Over the last couple of weeks there has been significant effort to look at how `PipelineTask` classes can be used to execute the broad design goals presented in DMTN-141. This has required implementing three different tasks:
1) A task to create matched catalogs that can be used by other measurement tasks
2) The actual measurement task
3) And a task to aggregate the individual measurements into a single summary number
My contribution has been in the task to produce matched catalogs and in the very simple pipeline description.

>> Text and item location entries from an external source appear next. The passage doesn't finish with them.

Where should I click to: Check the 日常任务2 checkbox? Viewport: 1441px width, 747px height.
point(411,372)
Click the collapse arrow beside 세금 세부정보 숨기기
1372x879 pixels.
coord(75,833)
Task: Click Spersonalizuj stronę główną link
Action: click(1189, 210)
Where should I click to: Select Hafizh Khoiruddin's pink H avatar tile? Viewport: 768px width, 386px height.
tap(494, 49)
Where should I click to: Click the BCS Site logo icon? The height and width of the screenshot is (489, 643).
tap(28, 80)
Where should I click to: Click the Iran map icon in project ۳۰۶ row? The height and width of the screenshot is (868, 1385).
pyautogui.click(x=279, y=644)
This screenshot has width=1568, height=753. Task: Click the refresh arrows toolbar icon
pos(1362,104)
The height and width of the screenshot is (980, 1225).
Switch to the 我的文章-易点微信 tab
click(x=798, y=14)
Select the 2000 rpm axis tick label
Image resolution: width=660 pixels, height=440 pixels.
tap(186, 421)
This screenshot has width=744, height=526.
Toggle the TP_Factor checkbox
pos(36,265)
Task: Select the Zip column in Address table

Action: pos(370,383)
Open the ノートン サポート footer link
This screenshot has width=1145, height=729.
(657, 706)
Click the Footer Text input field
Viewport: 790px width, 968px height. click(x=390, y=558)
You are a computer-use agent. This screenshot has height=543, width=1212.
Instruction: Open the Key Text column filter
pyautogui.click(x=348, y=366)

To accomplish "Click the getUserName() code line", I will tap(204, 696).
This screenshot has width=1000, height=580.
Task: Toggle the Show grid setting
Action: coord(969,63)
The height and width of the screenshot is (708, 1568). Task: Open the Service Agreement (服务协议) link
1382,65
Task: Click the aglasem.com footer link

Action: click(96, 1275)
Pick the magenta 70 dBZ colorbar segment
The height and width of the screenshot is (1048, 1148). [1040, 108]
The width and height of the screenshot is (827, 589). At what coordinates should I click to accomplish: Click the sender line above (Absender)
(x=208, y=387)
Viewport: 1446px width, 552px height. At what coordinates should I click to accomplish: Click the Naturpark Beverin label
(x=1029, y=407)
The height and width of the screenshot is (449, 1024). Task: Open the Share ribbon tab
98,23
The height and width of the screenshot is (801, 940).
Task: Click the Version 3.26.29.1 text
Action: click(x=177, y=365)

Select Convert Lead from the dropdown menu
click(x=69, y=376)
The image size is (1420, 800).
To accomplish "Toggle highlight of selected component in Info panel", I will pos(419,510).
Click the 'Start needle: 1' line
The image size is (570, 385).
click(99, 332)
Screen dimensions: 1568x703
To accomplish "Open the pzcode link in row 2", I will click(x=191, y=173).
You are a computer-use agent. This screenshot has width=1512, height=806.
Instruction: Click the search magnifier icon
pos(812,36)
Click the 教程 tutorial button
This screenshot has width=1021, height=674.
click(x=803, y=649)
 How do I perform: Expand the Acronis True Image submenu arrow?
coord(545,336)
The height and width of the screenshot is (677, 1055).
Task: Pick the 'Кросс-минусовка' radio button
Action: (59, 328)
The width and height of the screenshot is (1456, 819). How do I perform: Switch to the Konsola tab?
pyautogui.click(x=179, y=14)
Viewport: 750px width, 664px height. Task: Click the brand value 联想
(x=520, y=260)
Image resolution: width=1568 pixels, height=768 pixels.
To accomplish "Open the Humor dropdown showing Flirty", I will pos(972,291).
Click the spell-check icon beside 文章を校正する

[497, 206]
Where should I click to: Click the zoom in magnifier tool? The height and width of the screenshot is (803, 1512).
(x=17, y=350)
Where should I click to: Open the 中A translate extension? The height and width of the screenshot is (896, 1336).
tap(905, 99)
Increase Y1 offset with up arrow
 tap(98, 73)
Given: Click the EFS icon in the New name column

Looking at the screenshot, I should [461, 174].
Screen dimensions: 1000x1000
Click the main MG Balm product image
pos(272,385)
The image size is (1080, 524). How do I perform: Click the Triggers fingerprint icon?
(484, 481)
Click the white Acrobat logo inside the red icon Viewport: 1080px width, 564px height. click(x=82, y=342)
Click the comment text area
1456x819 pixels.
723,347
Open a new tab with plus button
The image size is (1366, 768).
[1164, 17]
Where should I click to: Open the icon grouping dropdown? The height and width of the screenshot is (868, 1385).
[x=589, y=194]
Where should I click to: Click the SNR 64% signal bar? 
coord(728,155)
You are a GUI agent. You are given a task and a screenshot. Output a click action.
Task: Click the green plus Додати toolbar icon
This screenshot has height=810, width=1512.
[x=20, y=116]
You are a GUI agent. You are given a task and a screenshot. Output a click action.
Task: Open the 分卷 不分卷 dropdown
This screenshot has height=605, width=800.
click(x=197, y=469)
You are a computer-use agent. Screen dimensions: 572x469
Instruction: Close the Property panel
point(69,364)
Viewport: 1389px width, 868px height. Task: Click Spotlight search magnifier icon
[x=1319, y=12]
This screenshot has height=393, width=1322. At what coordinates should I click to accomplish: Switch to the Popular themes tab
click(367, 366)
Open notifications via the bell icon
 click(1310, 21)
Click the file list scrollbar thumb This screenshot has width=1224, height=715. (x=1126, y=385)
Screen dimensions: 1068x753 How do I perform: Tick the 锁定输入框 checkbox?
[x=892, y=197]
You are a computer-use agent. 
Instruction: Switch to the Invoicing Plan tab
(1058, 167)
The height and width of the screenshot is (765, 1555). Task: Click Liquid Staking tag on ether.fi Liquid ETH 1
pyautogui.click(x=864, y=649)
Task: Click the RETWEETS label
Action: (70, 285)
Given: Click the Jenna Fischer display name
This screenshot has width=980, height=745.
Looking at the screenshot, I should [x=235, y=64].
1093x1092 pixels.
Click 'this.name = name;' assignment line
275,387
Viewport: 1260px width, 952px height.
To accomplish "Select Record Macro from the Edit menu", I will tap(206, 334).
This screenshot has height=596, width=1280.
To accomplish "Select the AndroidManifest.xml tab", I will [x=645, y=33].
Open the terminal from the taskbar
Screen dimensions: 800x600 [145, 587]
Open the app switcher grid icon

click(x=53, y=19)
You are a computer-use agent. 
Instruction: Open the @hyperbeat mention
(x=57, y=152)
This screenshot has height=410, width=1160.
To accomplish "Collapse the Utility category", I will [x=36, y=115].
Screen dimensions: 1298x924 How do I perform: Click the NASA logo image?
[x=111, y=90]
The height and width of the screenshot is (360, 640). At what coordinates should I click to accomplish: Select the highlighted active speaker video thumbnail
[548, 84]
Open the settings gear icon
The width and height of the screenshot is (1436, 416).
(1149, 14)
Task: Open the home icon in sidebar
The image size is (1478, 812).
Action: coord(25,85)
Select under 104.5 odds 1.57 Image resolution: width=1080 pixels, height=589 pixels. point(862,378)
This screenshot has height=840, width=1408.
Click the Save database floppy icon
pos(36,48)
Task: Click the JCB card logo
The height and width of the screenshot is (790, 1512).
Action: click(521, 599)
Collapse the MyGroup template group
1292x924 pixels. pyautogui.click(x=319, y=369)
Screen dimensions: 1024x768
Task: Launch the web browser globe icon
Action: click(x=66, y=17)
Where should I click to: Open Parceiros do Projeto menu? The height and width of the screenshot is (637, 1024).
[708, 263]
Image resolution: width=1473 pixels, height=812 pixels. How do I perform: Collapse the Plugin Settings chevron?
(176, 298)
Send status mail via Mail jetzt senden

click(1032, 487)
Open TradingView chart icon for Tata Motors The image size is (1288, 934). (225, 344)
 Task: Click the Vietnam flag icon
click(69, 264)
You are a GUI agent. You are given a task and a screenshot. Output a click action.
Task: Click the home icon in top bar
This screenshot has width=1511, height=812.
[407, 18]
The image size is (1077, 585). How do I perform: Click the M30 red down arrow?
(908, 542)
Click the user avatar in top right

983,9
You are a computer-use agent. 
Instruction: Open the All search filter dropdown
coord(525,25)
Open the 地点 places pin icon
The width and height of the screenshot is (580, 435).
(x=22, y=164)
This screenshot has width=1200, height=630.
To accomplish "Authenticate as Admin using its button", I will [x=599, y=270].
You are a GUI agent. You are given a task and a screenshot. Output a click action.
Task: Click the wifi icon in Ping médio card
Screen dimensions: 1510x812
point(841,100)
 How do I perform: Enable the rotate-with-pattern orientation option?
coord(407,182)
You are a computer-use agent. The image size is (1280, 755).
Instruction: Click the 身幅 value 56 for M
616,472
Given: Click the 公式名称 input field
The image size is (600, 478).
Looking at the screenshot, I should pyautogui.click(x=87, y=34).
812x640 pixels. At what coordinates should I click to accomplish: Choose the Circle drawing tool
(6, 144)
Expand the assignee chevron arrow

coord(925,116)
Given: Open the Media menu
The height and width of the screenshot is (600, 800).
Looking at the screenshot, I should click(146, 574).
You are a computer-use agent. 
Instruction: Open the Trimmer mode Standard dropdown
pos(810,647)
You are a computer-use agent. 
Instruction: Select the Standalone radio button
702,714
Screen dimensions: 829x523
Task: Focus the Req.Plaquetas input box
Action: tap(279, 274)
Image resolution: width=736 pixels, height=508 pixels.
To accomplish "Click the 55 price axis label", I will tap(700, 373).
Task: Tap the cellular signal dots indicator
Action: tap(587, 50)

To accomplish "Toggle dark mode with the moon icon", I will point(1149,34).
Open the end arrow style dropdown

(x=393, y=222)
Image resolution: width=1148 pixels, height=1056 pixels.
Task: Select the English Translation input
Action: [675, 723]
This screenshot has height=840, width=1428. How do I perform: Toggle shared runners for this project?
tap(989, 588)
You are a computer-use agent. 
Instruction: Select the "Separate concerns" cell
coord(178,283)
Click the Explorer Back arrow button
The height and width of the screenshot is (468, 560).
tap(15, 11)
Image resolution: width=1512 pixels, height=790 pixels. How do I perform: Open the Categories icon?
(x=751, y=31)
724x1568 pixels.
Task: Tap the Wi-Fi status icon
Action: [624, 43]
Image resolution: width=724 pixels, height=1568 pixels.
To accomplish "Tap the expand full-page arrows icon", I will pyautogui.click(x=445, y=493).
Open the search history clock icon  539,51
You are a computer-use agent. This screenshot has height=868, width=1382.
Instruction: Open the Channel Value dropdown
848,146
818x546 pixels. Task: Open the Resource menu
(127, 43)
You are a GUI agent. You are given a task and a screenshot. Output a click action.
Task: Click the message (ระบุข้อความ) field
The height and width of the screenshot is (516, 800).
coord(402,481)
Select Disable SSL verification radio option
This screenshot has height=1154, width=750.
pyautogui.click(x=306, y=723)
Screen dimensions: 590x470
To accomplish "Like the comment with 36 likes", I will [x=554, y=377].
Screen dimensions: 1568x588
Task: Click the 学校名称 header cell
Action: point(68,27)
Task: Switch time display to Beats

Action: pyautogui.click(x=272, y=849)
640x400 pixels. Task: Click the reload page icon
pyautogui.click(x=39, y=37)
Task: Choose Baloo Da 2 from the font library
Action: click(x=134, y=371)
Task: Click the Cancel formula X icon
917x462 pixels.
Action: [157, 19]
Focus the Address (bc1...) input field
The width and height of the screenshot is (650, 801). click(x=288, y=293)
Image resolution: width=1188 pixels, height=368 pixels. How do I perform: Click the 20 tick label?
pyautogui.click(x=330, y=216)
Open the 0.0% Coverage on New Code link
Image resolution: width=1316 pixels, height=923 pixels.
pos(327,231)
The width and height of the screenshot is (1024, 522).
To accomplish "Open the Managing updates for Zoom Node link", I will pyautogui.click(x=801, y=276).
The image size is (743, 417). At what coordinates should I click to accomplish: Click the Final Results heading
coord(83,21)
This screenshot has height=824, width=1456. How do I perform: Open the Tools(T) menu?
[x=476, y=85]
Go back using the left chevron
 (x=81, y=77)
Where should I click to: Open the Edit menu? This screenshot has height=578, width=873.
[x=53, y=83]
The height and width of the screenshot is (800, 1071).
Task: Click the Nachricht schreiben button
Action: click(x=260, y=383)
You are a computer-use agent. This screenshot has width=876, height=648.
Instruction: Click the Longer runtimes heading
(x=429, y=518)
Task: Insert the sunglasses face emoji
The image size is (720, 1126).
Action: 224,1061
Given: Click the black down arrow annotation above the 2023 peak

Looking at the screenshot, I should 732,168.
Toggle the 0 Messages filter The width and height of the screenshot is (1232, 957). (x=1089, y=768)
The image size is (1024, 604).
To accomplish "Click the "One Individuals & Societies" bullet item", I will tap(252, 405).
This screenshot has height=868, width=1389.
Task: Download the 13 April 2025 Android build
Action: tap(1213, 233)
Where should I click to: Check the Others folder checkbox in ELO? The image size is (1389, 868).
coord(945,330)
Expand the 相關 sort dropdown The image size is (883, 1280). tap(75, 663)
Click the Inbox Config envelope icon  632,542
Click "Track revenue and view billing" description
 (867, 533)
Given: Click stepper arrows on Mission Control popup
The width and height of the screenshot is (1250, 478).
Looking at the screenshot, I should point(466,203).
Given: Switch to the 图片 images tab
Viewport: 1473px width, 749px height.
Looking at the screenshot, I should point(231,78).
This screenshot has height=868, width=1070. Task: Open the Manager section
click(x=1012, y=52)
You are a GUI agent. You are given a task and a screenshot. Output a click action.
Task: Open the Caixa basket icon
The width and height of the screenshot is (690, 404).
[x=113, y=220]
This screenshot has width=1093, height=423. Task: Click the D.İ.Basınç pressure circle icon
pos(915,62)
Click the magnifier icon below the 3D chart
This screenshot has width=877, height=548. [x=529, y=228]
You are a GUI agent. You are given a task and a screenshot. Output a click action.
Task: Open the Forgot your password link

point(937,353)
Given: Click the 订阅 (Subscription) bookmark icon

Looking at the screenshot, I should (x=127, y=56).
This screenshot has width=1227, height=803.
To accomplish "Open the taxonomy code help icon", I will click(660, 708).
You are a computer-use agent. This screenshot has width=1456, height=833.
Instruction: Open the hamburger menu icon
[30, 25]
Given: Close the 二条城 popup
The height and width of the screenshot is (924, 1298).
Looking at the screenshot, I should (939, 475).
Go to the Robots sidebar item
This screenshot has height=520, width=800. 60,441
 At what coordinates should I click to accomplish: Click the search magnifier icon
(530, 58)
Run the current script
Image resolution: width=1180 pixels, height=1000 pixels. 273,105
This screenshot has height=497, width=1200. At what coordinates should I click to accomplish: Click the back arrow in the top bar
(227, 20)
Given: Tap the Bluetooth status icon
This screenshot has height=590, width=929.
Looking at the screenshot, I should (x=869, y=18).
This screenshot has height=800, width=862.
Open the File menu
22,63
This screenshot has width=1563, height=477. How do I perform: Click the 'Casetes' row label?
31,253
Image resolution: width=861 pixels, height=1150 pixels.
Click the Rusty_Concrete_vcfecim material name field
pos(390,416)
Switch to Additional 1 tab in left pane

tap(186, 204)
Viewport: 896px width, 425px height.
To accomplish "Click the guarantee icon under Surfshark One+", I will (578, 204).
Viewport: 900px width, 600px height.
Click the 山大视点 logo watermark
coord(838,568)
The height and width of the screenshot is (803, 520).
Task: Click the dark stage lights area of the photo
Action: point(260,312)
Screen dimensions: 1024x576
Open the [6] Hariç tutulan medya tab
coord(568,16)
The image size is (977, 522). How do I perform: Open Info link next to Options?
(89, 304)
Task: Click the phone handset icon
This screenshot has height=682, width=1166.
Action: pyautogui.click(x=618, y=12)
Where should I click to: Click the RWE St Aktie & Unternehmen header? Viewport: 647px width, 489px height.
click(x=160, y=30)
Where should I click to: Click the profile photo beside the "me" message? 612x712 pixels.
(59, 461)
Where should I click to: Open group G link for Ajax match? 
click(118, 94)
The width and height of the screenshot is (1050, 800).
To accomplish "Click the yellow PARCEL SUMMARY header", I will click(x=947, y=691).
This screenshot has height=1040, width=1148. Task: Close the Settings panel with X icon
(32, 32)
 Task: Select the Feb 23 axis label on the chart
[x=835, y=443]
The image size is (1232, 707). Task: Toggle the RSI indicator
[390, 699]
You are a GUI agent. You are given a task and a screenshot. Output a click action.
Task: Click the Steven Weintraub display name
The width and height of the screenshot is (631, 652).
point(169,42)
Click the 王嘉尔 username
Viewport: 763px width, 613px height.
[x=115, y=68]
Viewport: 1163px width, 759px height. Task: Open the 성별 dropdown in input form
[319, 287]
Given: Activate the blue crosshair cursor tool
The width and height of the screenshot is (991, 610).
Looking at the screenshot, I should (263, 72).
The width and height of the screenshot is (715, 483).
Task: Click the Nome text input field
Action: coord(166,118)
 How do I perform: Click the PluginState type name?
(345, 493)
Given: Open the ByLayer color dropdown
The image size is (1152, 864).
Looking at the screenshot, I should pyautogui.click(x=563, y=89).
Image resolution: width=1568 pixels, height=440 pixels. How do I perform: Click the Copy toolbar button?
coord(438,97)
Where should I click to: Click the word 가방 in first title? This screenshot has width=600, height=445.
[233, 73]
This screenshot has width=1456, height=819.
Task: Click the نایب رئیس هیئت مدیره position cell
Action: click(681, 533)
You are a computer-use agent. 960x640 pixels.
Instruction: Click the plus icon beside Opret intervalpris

The current pipeline runs in about 1 minute on the r-band visits in the ci_hsc_gen3 repository on a single core. This can be parallelized and has been shown to run in about 20 seconds on eight cores.
The quantum graph builder identifies 25 patches as quanta for the tasks (the measurements are at the patch level for this prototype). Though only 9 patches have data since the quantum building is conservative in terms of a boundary around in put datasets for which to select patches.
The code resides in this repository. If a build ci_hsc_gen3 repository is set up, the pipeline can be run with a call similar to the following:
pipetask run -j 1 -b "$CI_HSC_GEN3_DIR"/DATA/butler.yaml --register-dataset-types -p pipelines/metrics_pipeline.yaml -d "abstract_filter = 'r'" -o pipeTest -i shared/ci_hsc_output
Note that the tasks directory of the above github repository must be put on your PYTHONPATH by hand for things to work.